_GIVEN TEXT_
▬▬▬▬▬▬▬▬▬▬
Consolidating fiscal policy
The fiscal consolidation initiated in 2023 will continue in 2024. In its budget, the government expects the fiscal deficit to narrow. Despite faster economic growth, tax rates hikes (service tax and excise duties on sugar-sweetened beverages), as well as the introduction of new taxes including those on luxury goods and capital gains, a lower dividend from national petroleum company Petronas (which generates most of the petroleum-related public revenue) will result in an only slight increase in revenue. Meanwhile, marginal public expenditure cuts are likely (-0.8% from 2023) with lower subsidy allocation on back of the implementation of targeted subsidies and the absence of debt obligations related to state fund 1Malaysia Development Berhad (1MDB). Fiscal consolidation is expected to stabilise the public debt load, which is almost exclusively denominated in local currency (97%) and long term in nature.
Private indebtedness, including that of Malaysian households, is more worrisome. That said, banking-sector risks would appear limited. The country’s banks post adequate liquidity buffers and capitalisation rates. In addition, the share of household loans with deteriorating credit risk declined from 6.7% in December 2022 to 4.6% in June 2023.
▬▬▬▬▬▬▬▬▬▬
_DATA_
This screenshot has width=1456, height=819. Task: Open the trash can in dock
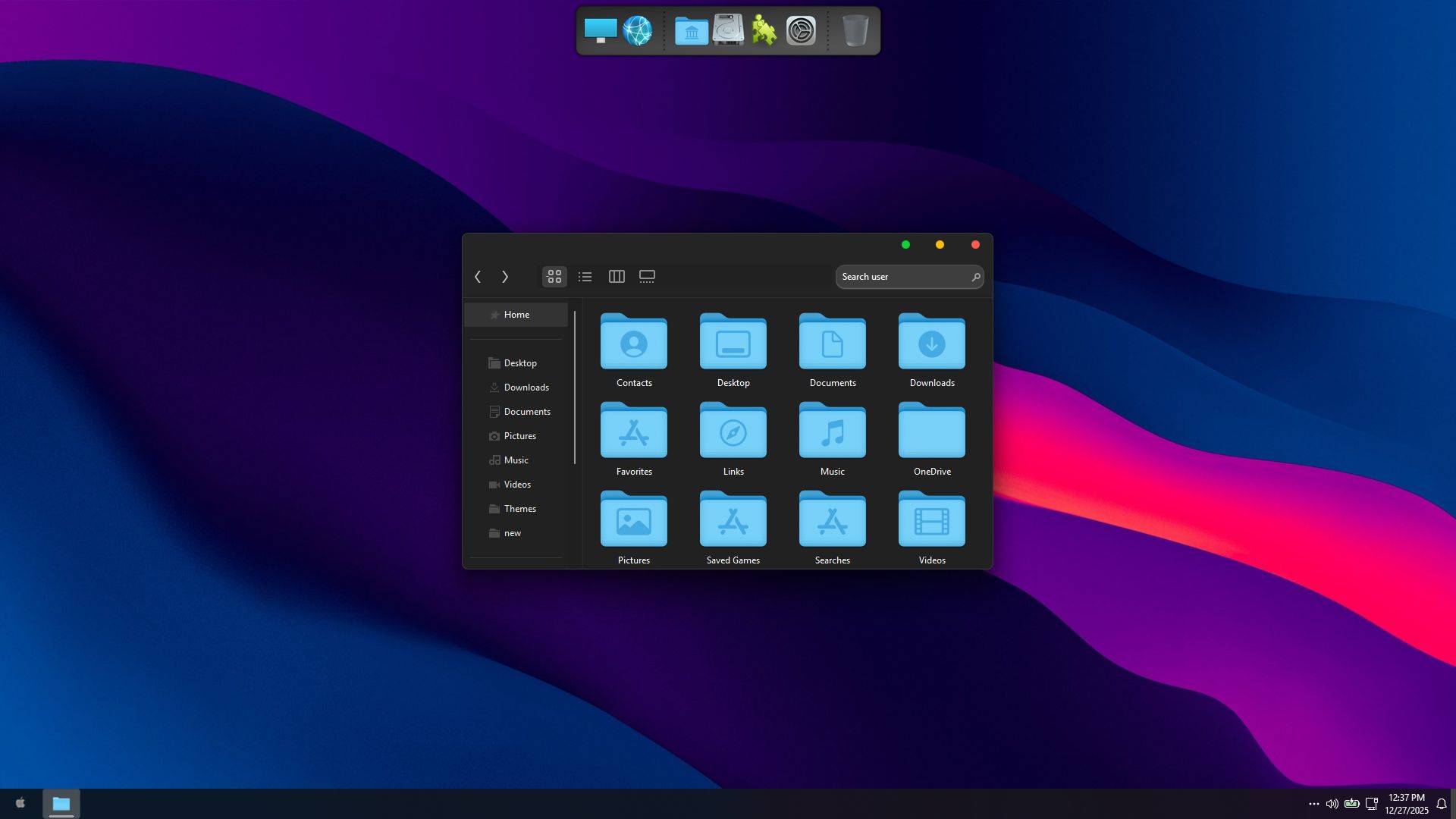click(x=855, y=31)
▬▬▬▬▬▬▬▬▬▬
_LIST OF TASKS_
A) Answer these questions from the fiscal policy text:
(i) In which year was the fiscal consolidation initiated?
(ii) What share of the public debt is denominated in local currency?
(iii) What was the share of household loans with deteriorating credit risk in June 2023?
B) Write out the fiscal policy text from "Private indebtedness, including" to "in June 2023." word for word.

_RESULTS BY TASK_
A)
(i) 2023
(ii) 97%
(iii) 4.6%

B)
Private indebtedness, including that of Malaysian households, is more worrisome. That said, banking-sector risks would appear limited. The country’s banks post adequate liquidity buffers and capitalisation rates. In addition, the share of household loans with deteriorating credit risk declined from 6.7% in December 2022 to 4.6% in June 2023.